No. Make.com is a visual automation platform that connects apps with fixed scenarios you build in advance. AI agents reason through tasks and adapt in real time. Make.com follows your blueprint exactly; an agent figures out the plan on its own based on your instructions.
Scenarios vs. Skills
Make.com (formerly Integromat) lets you build “scenarios” — visual workflows where you connect modules, map data between them, and define the exact sequence of actions. When a trigger fires, the scenario runs the same way every time. Module one sends data to module two, which transforms it and passes it to module three. It is precise, predictable, and completely rigid.
An AI agent skill is a set of plain-English instructions that the agent interprets and executes with judgment. “Read the new signups from FluentCRM, write each a personalized welcome based on their course enrollment, and queue the emails for morning delivery.” The agent reads the data, makes decisions based on what it finds, and adapts its approach for each student. No visual builder needed. No modules to connect.
Complexity and Maintenance
Make.com scenarios become increasingly complex as your needs grow. A moderately sophisticated automation might have dozens of modules, multiple routers, error handlers, and iterators. Debugging means tracing data through a visual maze. And when one API changes or a data format shifts, the scenario breaks and requires manual repair.
Agent skills stay simple regardless of workflow complexity. The instructions are written in natural language, and the agent handles the complexity through reasoning. When something unexpected happens, the agent adapts. When a data format changes, the agent notices and adjusts. The maintenance burden is dramatically lower because you are maintaining English instructions, not visual logic diagrams.
What This Means for Educators
As a course creator or coach, Make.com might seem appealing because the visual interface looks friendly. But most educators who try building complex automations in Make.com find themselves overwhelmed within a few weeks. The scenarios become hard to understand, harder to debug, and fragile when anything changes.
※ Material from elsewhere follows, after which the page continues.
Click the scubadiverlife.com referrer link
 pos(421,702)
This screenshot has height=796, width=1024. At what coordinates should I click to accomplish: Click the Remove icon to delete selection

AI agents offer a more sustainable approach. Write what you want in plain English. Let the agent figure out the execution. When your needs change, update the instructions — do not rebuild a visual workflow from scratch.
The Bottom Line
Make.com automates fixed sequences. AI agents reason through flexible workflows. Make.com works well for simple, predictable connections between apps. For the creative, personalized, and contextual work that defines education businesses, agents are simpler to build and easier to maintain.